What you want and why. When you were a kid and you asked mom for something you wanted, which got you more respect: Clearly outlining the benefits and costs of keeping the nifty turtle you just found in the back yard, or sputtering a pouty “’Cause I wanna turtle!”? Likewise for dealing with payers. What goals have you set for the following year? Five years? What will they cost? Why are they worthwhile to pursue? “This will go much farther than, ‘Hey, can you pay me more?’ They’ll say no,” says Breeze. “The next step is ‘Well, here’s why.’ By that you’ve set yourself apart from most other physicians. I’m not going to pretend that every carrier is just going to fall over when you present your numbers. But they’ll take you more seriously.”

Know how to walk away. This idea can knot up the most placid physician tummy. “It’s very, very hard to walk away,” says Mertz, especially if it means your waiting room will become 20 percent emptier.

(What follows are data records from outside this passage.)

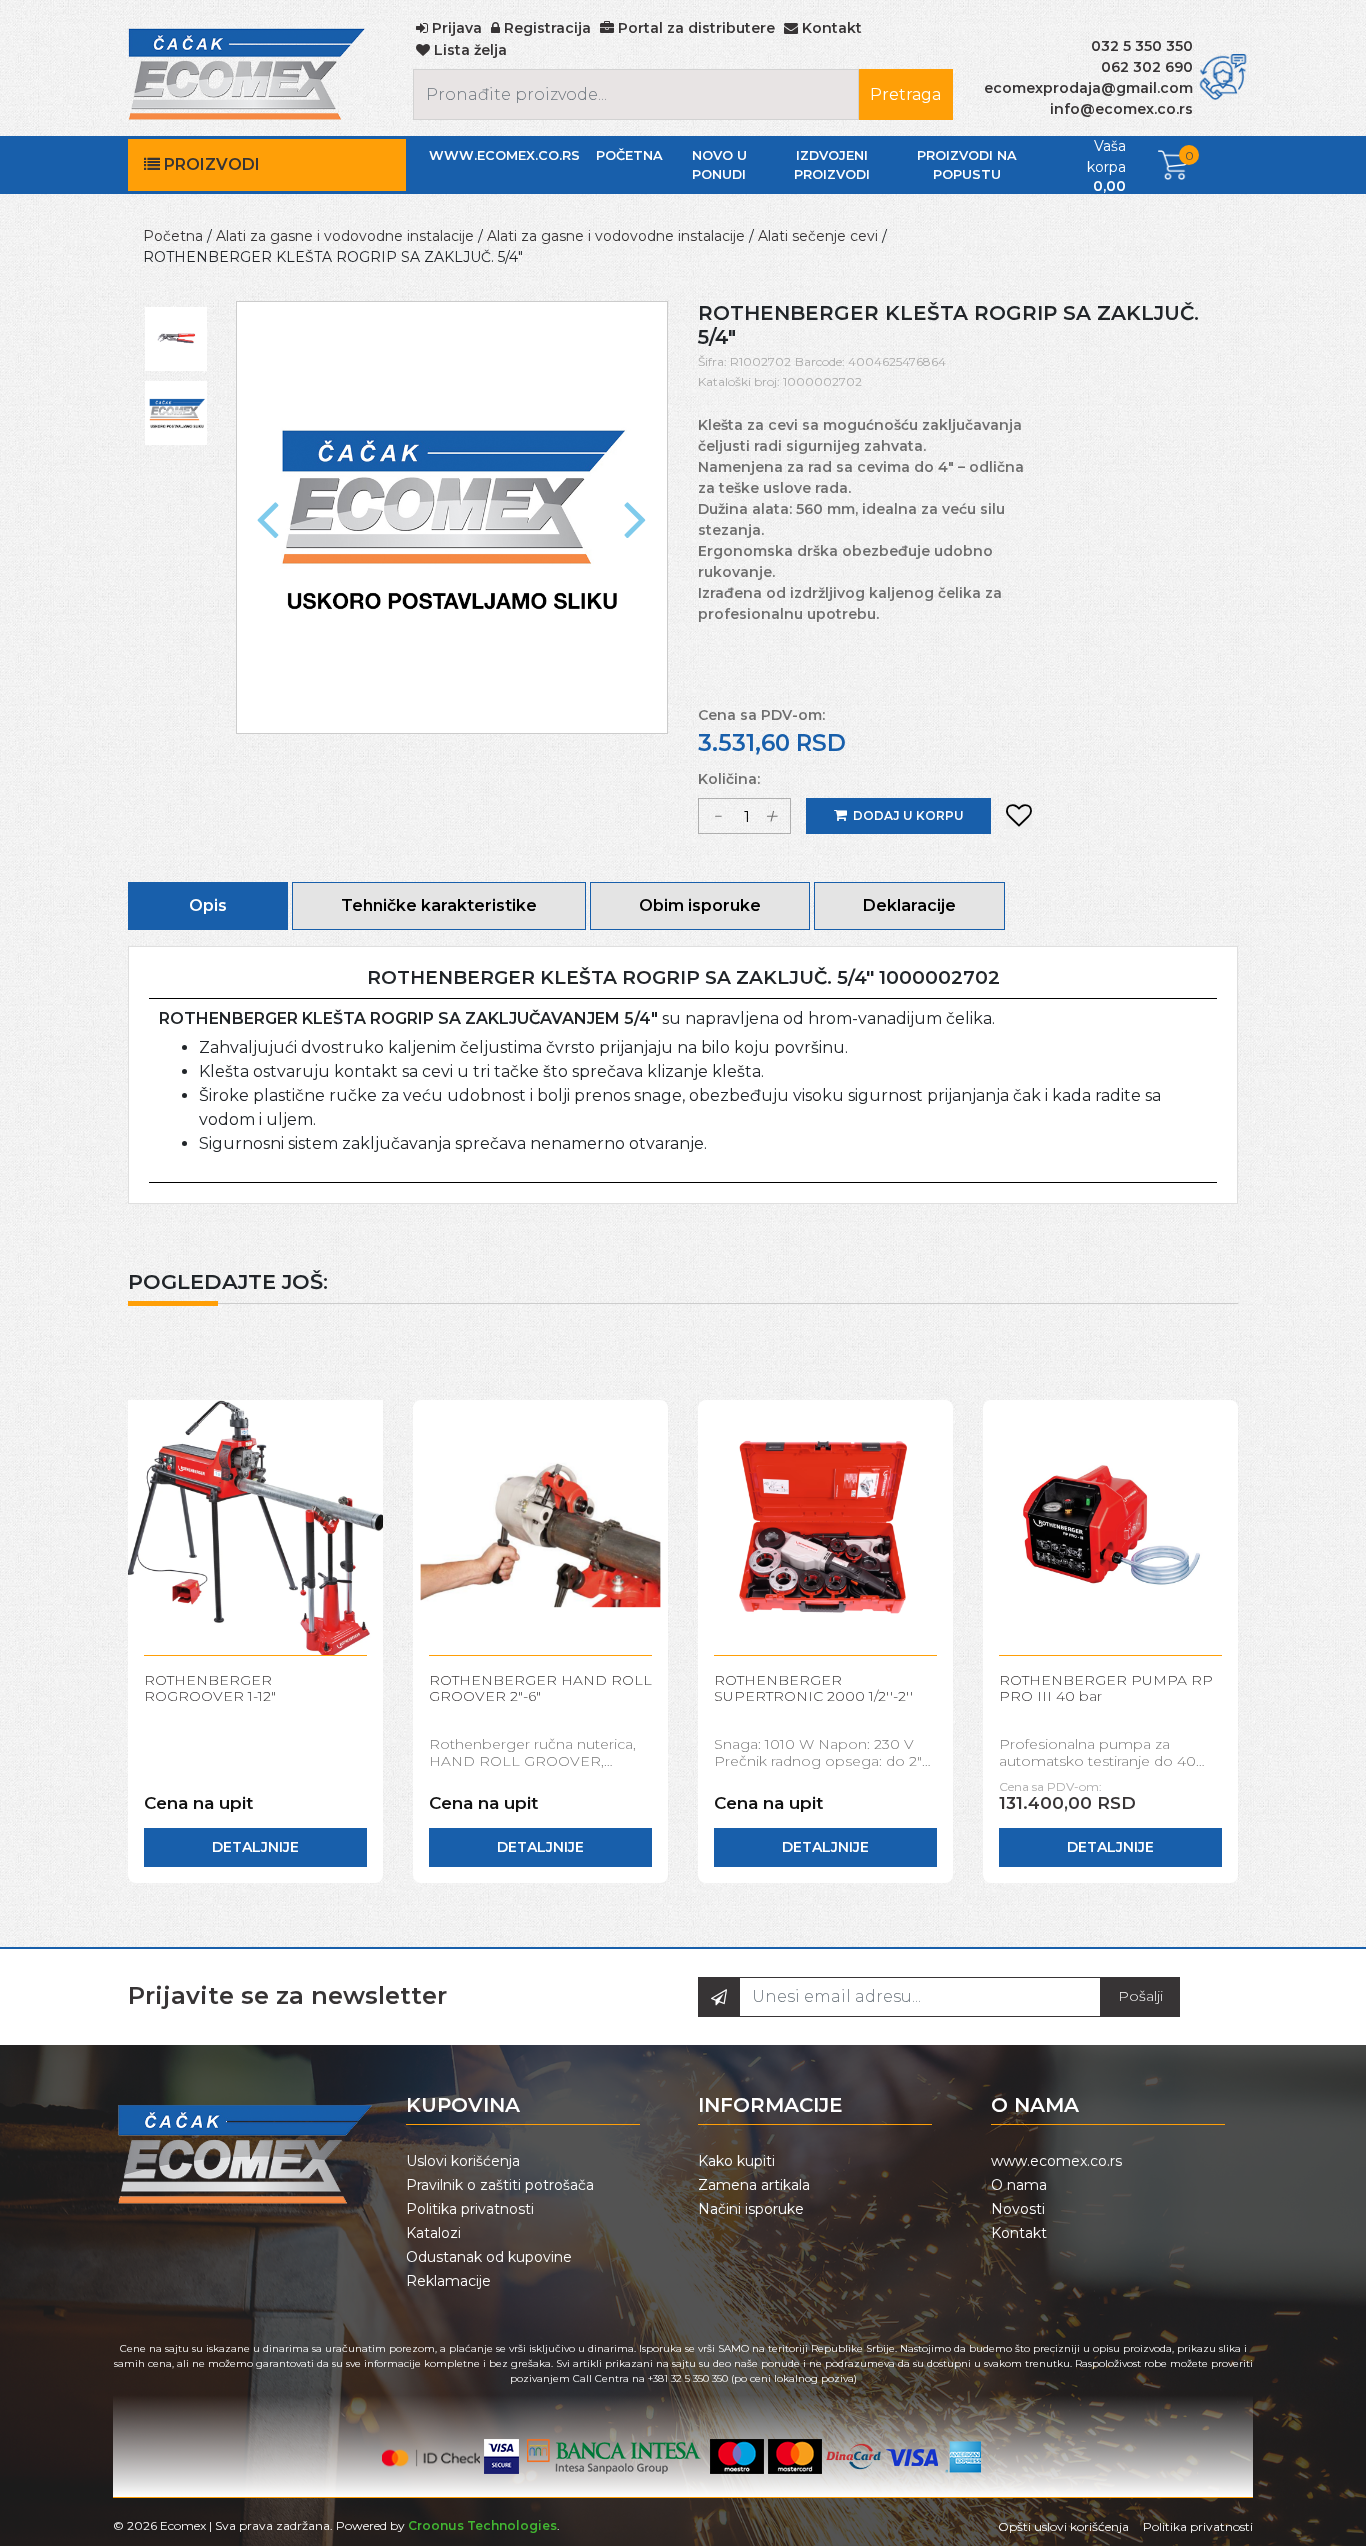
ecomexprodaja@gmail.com (1088, 88)
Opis (208, 905)
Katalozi (433, 2233)
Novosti (1018, 2209)
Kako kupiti (736, 2161)
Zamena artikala (754, 2185)
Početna (629, 155)
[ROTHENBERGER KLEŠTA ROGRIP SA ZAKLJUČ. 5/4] (452, 516)
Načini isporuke (751, 2209)
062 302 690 (1147, 67)
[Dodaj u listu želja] (1019, 816)
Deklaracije (909, 905)
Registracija (545, 28)
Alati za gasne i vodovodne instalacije (345, 236)
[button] (268, 517)
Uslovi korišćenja (463, 2161)
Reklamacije (448, 2281)
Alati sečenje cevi (818, 236)
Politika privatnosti (470, 2209)
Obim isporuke (700, 905)
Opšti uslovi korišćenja (1063, 2526)
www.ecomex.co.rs (504, 155)
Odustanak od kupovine (489, 2257)
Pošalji (1140, 1996)
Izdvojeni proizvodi (832, 165)
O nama (1019, 2185)
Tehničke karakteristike (439, 905)
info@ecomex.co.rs (1121, 109)
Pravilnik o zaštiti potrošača (500, 2185)
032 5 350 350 (1142, 46)
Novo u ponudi (719, 165)
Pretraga (905, 94)
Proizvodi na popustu (967, 165)
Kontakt (1019, 2233)
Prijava (455, 28)
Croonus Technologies (482, 2525)
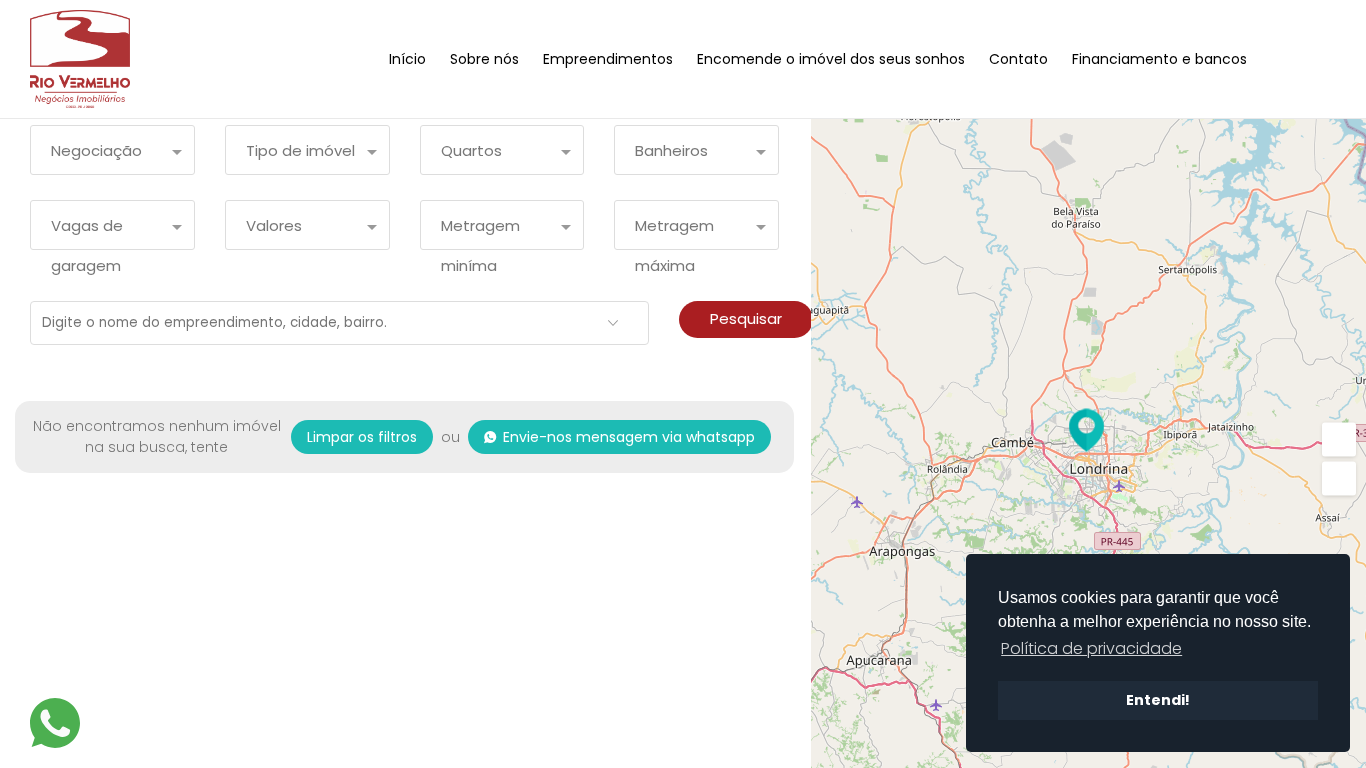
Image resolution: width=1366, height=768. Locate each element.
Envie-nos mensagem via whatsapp (629, 437)
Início (407, 59)
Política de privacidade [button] (1091, 648)
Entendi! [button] (1158, 700)
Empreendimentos (608, 59)
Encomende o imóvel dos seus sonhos (831, 59)
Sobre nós (484, 59)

But Madden maintains that it could be a step worth taking. “You never lose all of your patients when you drop a plan,” she says. Of course, you want to terminate in the right way. Send a letter to both the insurance company (and the potentially affected patients) that in 12 months you’ll terminate if they won’t raise your rates. Cobuzzi recommends including a sentence like “Your fee schedule is inconsistent with my cost structure.”

“If enough physicians start dropping their [contracts] and the panels for these payers get small enough, even if the small doctors drop them — and it may take a year or two or three — the insurance companies will come knocking at the door and say ‘What can we do?’ because they won’t have any physicians to work with,” she says.

Your most important to-do list

There are a number of proactive tasks you should consider doing to put (and keep) yourself in the best possible bargaining position when it comes to negotiating with payers. Consider these suggestions:

Follow up annually. The squeaky doc gets the grease — on your palm, that is. “Squeezing a couple percent out of a payer every year sometimes works better than asking for 10 to 15 percent every five years,” says Milburn. Alternatively, he suggests, you could agree on a two-year contract with a 2 percent escalation factor. And don’t be afraid to be a pest. “Physicians should insist on receiving a complete fee schedule and coding guidelines from a carrier before signing,” says Breeze. No, the carrier will not want to do this, but be persistent.

Read each contract carefully. This cannot be stressed enough. They are not all the same. Look for red flags such as the aforementioned “evergreen clauses,” meaning automatic renewal, or “market fee schedule” — an insidious reimbursement-sapper. A market fee schedule can be whatever a payer wants it to be, says Breeze. “They may say they’ll pay you 105 percent of their ‘market fee schedule.’ That’s great, but the next year, the market fee schedule can be anything.” What if it’s 10 percent lower than this year? “You just got a haircut you didn’t want on your charges,” she says.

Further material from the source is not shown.